Van Gogh’s study for Worn out (November 1882) Private collection; photo: Van Gogh Museum, Amsterdam (Heleen van Driel)

Adventures with Van Gogh

Adventures with Van Gogh is a weekly blog by Martin Bailey, The Art Newspaper's long-standing correspondent and expert on the Dutch painter. Published on Fridays, stories range from newsy items about this most intriguing artist, to scholarly pieces based on meticulous investigations and discoveries. 

Explore all of Martin’s adventures with Van Gogh here.

© Martin Bailey

The Van Gogh Museum in Amsterdam has authenticated a preliminary sketch for Worn out, a drawing made in November 1882 while the artist was working in The Hague. Teio Meedendorp, the museum’s senior researcher, describes it as “a stunning contribution” to the oeuvre.

The sketch represents a key subject, since in 1890 Van Gogh turned the composition into one of his most powerful paintings, Sorrowing Old Man. The elderly man sits with his head in his hands, either from exhaustion or misery.

Van Gogh’s Sorrowing Old Man, also known as At Eternity’s Gate (May 1890) Courtesy of the Kröller-Müller Museum, Otterlo

Meedendorp’s detailed study on the newly discovered sketch will be published in the October issue of The Burlington Magazine. In the meantime it is freely available online.

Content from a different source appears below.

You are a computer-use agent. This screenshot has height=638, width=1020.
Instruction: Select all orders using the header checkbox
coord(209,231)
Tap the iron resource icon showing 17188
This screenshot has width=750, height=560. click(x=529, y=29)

The newly discovered sketch, in an unnamed Dutch private collection, was acquired in 1900-10 and then passed down the family. Nothing is known of its whereabouts in the 1880s and 90s. Earlier this year the family approached the Van Gogh Museum, requesting that it be authenticated.

Meedendorp confirmed the authenticity: “In stylistic terms, it fits perfectly with the many figure studies we know from Van Gogh’s time in The Hague and the connection with final version of Worn out is obvious.”

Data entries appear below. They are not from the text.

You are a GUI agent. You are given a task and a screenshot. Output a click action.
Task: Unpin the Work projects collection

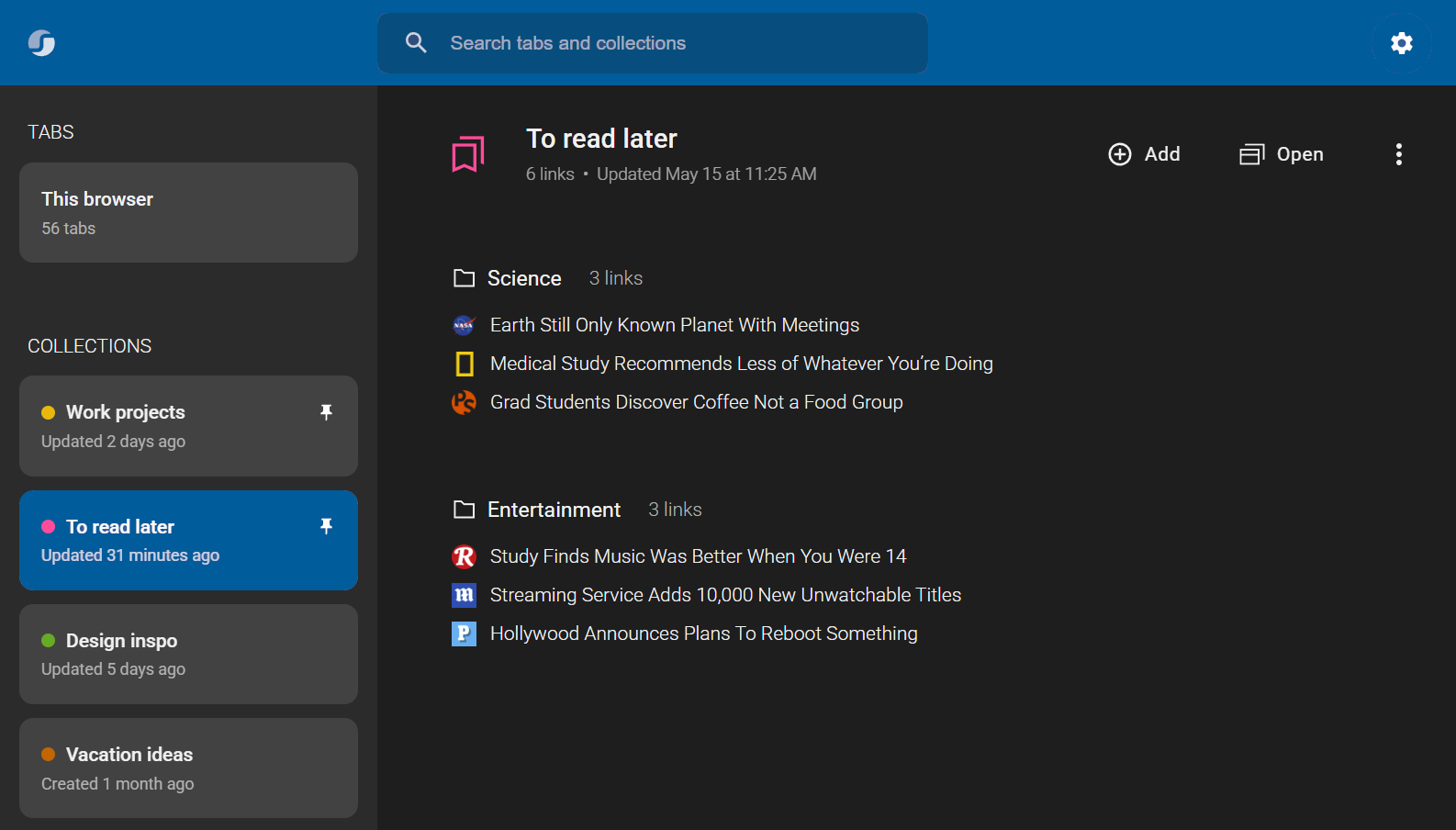pos(326,412)
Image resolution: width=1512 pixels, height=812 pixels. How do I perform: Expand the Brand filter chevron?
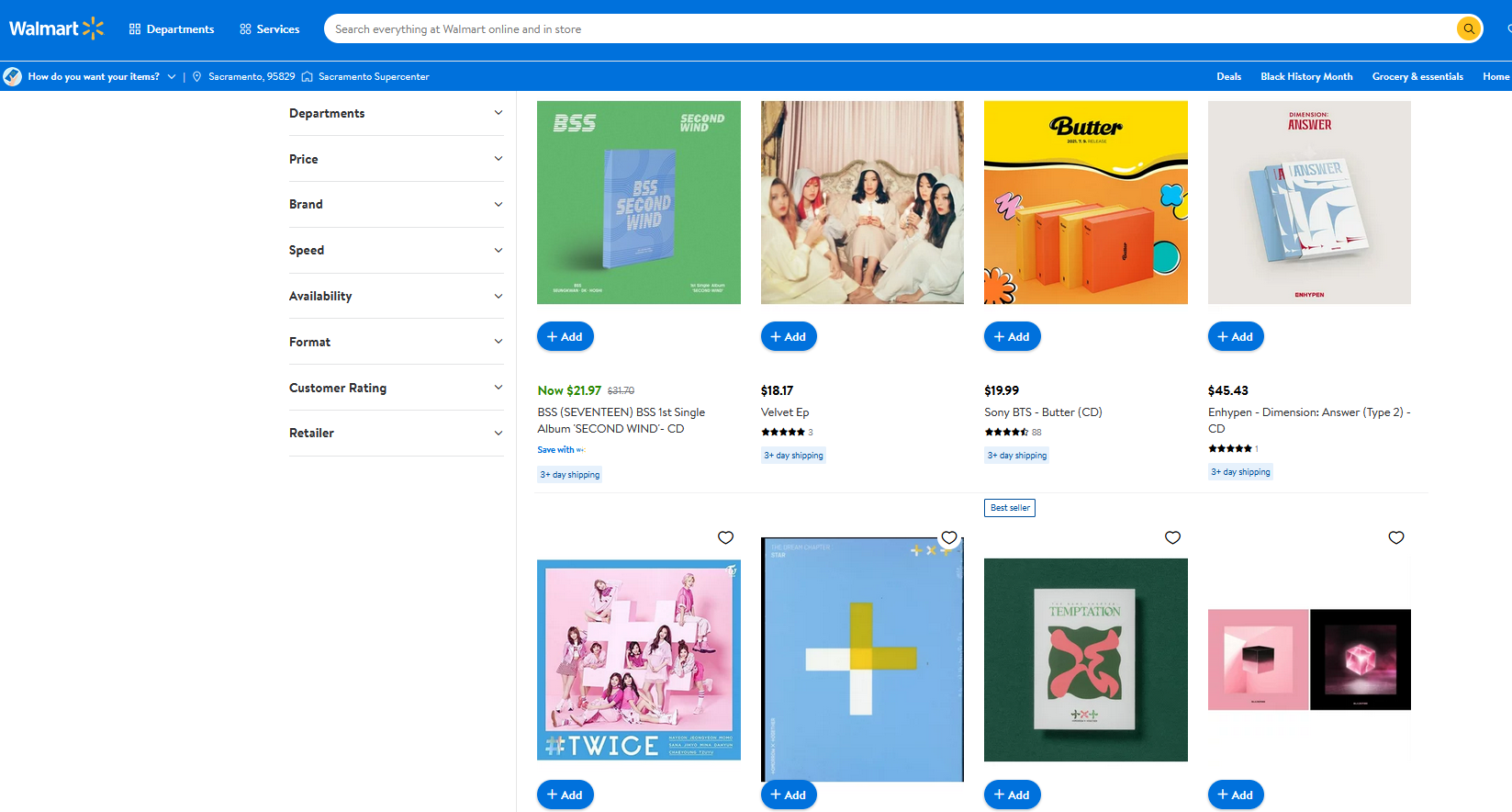(498, 204)
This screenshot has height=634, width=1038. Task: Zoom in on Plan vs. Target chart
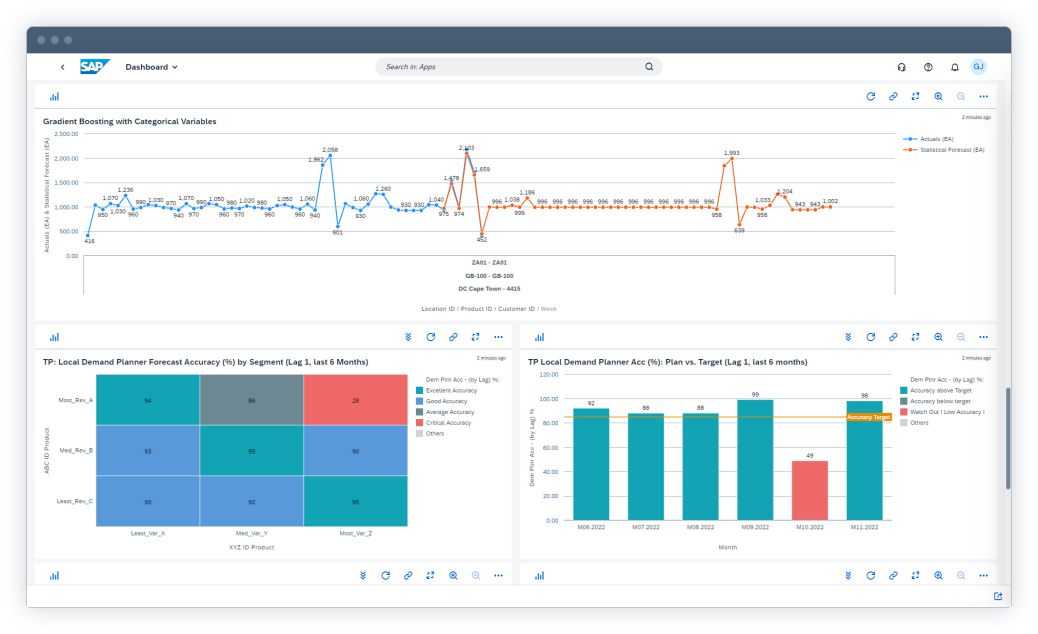(x=938, y=337)
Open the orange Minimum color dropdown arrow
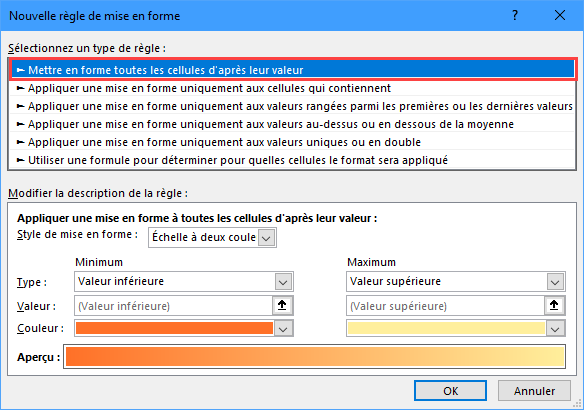The height and width of the screenshot is (410, 584). 283,328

According to Meedendorp, in terms of materials “you find everything you’d expect in a Van Gogh drawing from this period: a thick carpenter’s pencil as medium, coarse watercolour paper as support, and fixing the image with a solution of water and milk”. The paper has a Hallines watermark of a type that the artist often used in The Hague. On the reverse of the sheet is a very rough sketch of a farmer in a field.

The sketch of Worn out offers an unusual insight into Van Gogh’s method of working. He began by drawing a grid on the paper (only just visible in reproductions) and then used a perspective frame to view the seated man and capture his figure quickly in the correct proportions. Van Gogh worked up the sketch in his characteristically expressive style, with energetic pencil strokes.

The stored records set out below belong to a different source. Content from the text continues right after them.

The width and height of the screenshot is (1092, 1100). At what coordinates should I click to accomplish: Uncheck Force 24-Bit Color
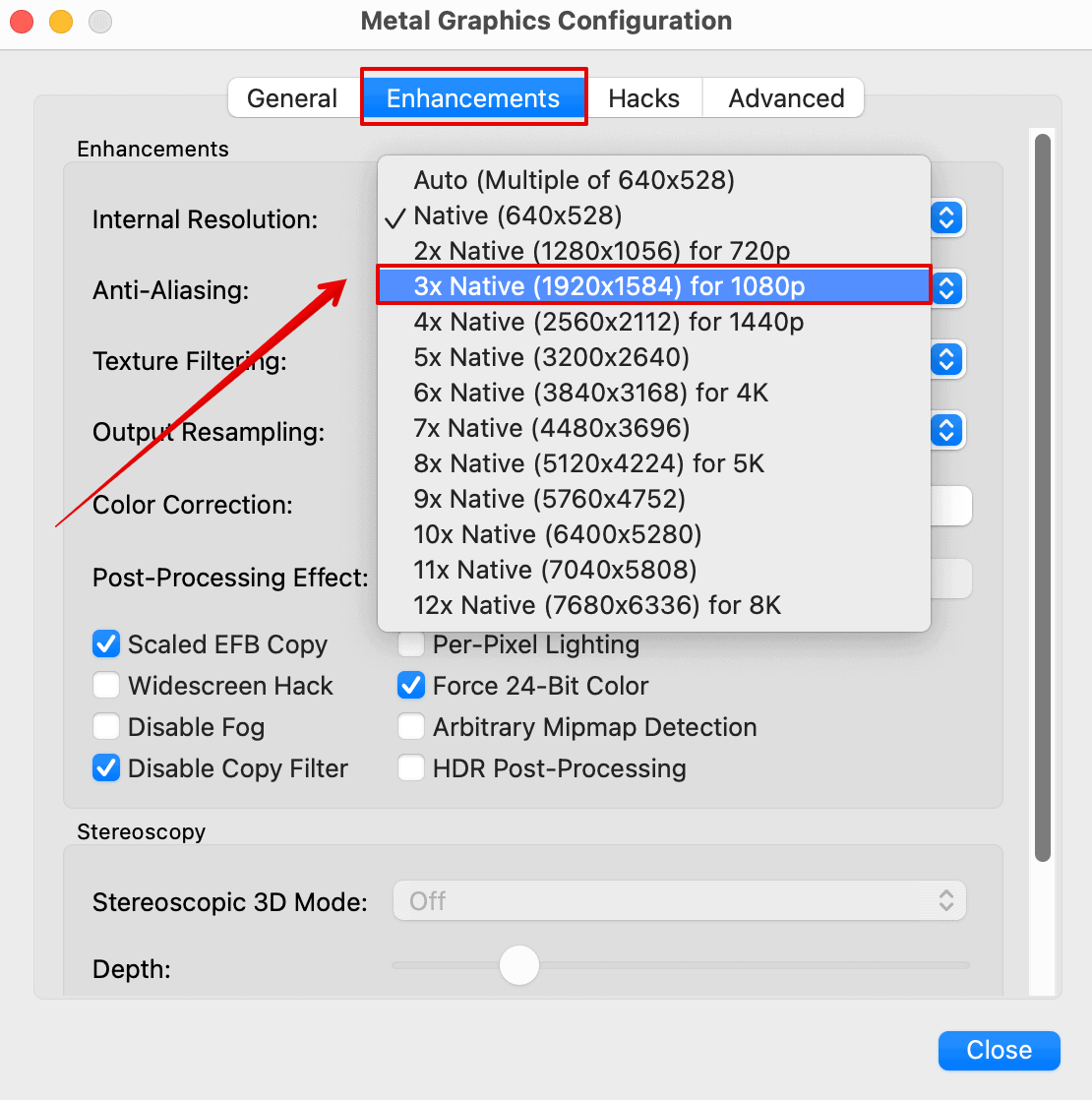[x=411, y=686]
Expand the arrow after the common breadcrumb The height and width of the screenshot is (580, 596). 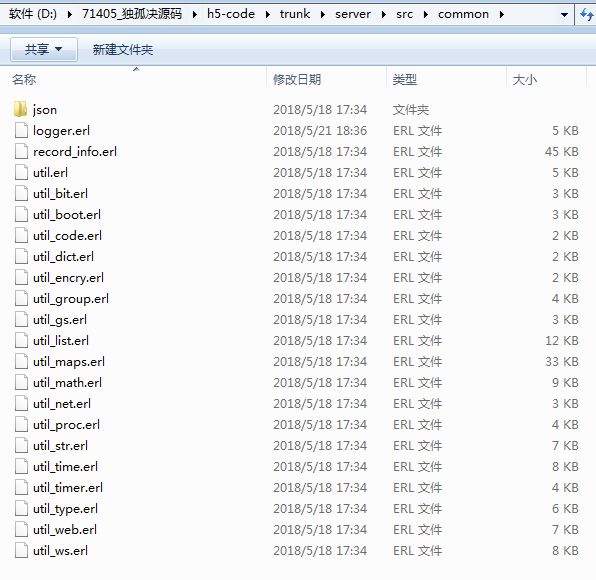click(x=502, y=14)
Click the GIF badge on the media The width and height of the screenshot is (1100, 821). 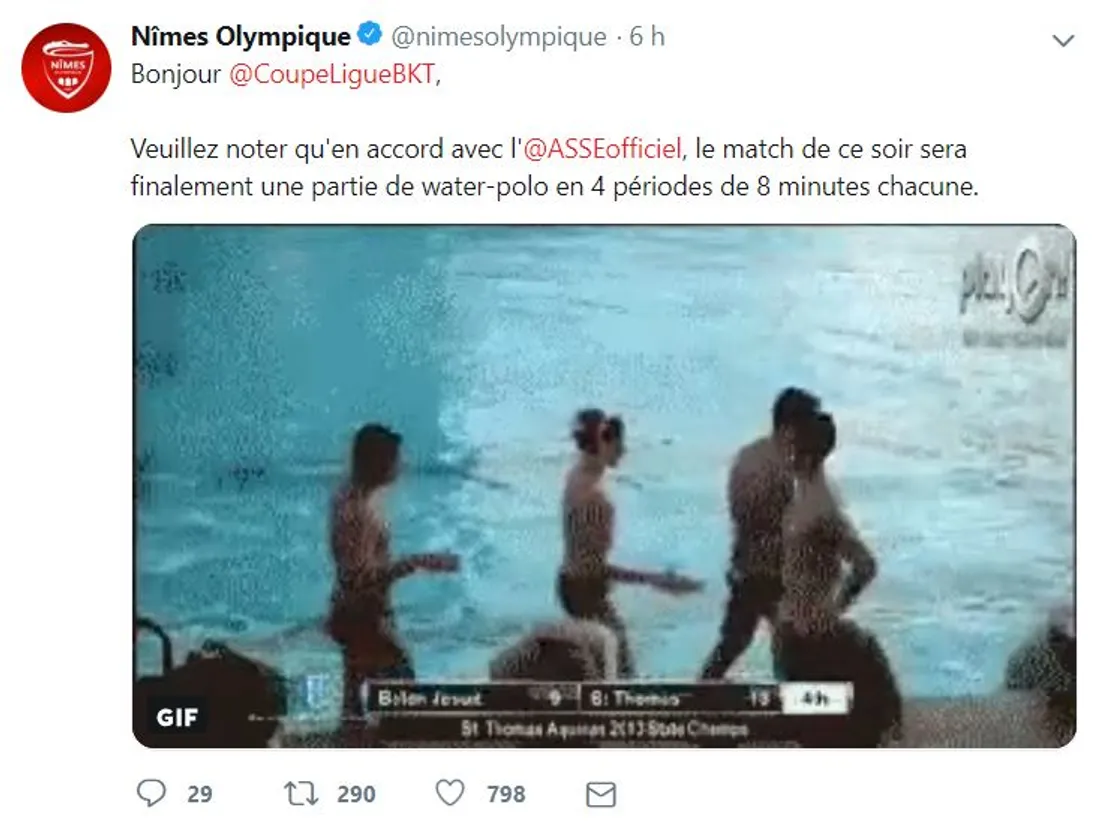(177, 716)
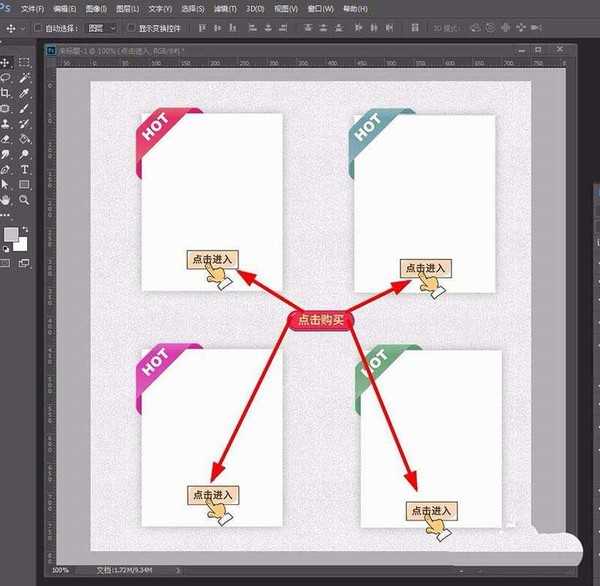The image size is (600, 586).
Task: Select the Rectangular Marquee tool
Action: 24,61
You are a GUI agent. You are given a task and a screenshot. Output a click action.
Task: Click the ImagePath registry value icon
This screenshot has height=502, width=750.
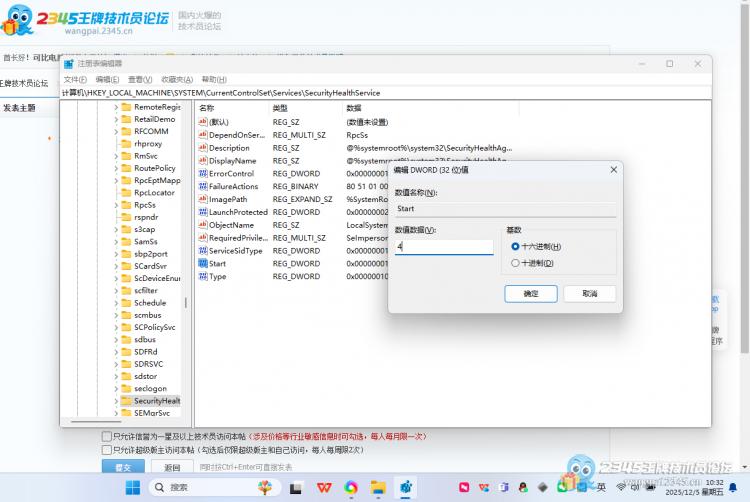pyautogui.click(x=202, y=199)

From this sketch, Van Gogh made his final drawing of Worn out, which belongs to the Van Gogh Museum. There are interesting differences between the sketch and final work. In the eventual drawing, the man sits more straightly on the chair and there are elements of a fireplace near his right leg. Vincent signed this work, confirming that it is the finished version.

Van Gogh’s final version of Worn out (November 1882) Courtesy of the Van Gogh Museum, Amsterdam (Vincent van Gogh Foundation)

The model for Worn out was Adrianus Jacobus Zuyderland (1810-97), a 72-year-old resident of a local almshouse (Van Gogh called them “orphan men”). He appears in no fewer than 40 of Van Gogh’s drawings from The Hague, instantly recognisable from the bald crown of his head, longish white hair and impressive sideburns.

In making the composition, Van Gogh may have had in mind an illustration in a Dickens book. The frontispiece of an 1866 edition of Hard Times shows a very similar pose, drawn by Arthur Boyd Houghton. Van Gogh was a great admirer of Dickens, whose work he had got to know when he was a young art dealer in London.

Arthur Boyd Houghton’s frontispiece for Dickens’ Hard Times (1866 edition), showing a seated Mr Gradgrind, after hearing that his son had robbed a bank

Vincent recorded doing both versions of Worn out in a letter to his brother Theo, on 24 November 1882: “Today and yesterday I drew two figures of an old man with his elbows on his knees and his head in his hands… What a fine sight an old working man makes, in his patched bombazine [a type of hard-wearing fabric] suit with his bald head.” The patch appears at the bottom of Zuyderland’s right trouser, but not on the finished drawing.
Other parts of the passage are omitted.